OCEAN MASTER STORY

世界のプロが選んだHonda

世界で活躍するHonda船外機の
知られざるストーリー

2017.12.25
名匠一族の新たなる挑戦 16

ため息が漏れる美しい艇体は、
走行ポテンシャルの高さを予感させる

ボトム(船底部)のサンディングが終わったところ。
下塗り剤を塗り終わったところ。
下塗り剤はウレタン系とエポキシ系の2種類が使われた。特にエポキシ系の下塗り剤は防腐剤を含んでおり、常時接水する箇所の塗布には有効だ。
そして忘れてはいけないのが、トランサムの処理だ。
RIGBYのエンジンはHonda船外機、BF250が二基掛けされる予定だ。
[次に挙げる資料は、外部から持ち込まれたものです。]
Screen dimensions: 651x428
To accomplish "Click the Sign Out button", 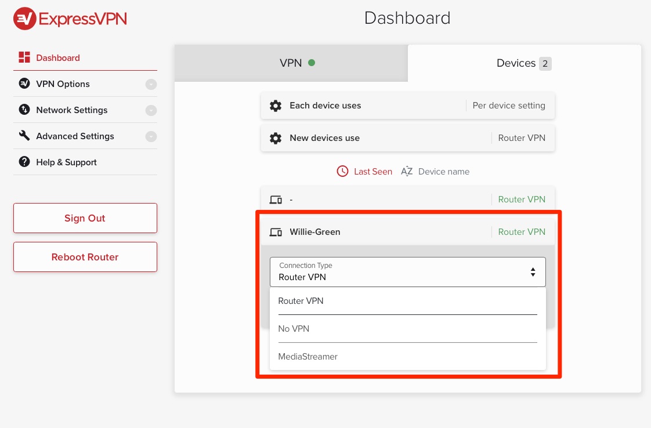I will 85,218.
そのためにトランサムは12mmの合板を4層として48mm厚のベースが造りこまれているのに加え、縦方向にも補強材が入っている(写真A、B参照)。このトランサムにはさらに6分厚(約18mm)のホンジュラス・マホガニーが張られる予定だ。
天井の滑車から延びるベルトが艇体に巻かれた。
キールを上に建造されてきた艇体がひっくり返された。その作業は2時間かけて、ゆっくり、そして慎重に行われた。
キールに後付けされたフィンがひと際シャープに見える。直進性が良さそうだ。またトランサムからステム方向に向かってV字に色が変わっているが、これは2種類の下塗り剤を塗っているためだ。
この写真は、RIGBYの船体形状をよく表している。船底は豊かな丸みを帯び、一方でステムから続くフィンとチャインに、エッジの効いたデザインであることを教えられる。バウサイドに立つのは佐野社長。
一回の下塗りの状態ではあるが、ホンジュラス・マホガニーの赤茶色の発色が素晴らしい。シアーラインがグッと絞り込まれたトランサム付近のラインに注目。
フレームと縦通材の造りこみが美し過ぎる。当たり前だが、この造形美はいずれ内装材に隠されてしまう。
船体内側にも防腐効果の高いエポキシ系の下塗り剤を塗布。フレームはアフリカン・マホガニーが使われているのに対し、ステムはホンジュラス・マホガニーが使われている。龍也氏の足元から船首へと延びるステムの色に注目。ひと際赤味が強い。
この写真では、チーク材が斜め張りされたダブルプランキング1層目の状態がよくわかる。
写真A:RIGBYのエンジンは、Honda船外機BF250が二基掛けされる予定だ。エンジンを支えるトランサムは、合板4層で48mmの厚さを確保。この写真では合板が剝き出しだが、いずれ6分厚のホンジュラス・マホガニーが張られる。ちなみにトランサムは13度の角度が持たされている。
写真B:二基のBF250を支えるために、トランサムの内側に縦方向に補強材が入る。
補強材の手前には燃料タンクが収まるが、その容量は700literの予定。もちろん特注だ。
デッキは緩やかな弧を描くラインに。そこに龍也氏のこだわりがある。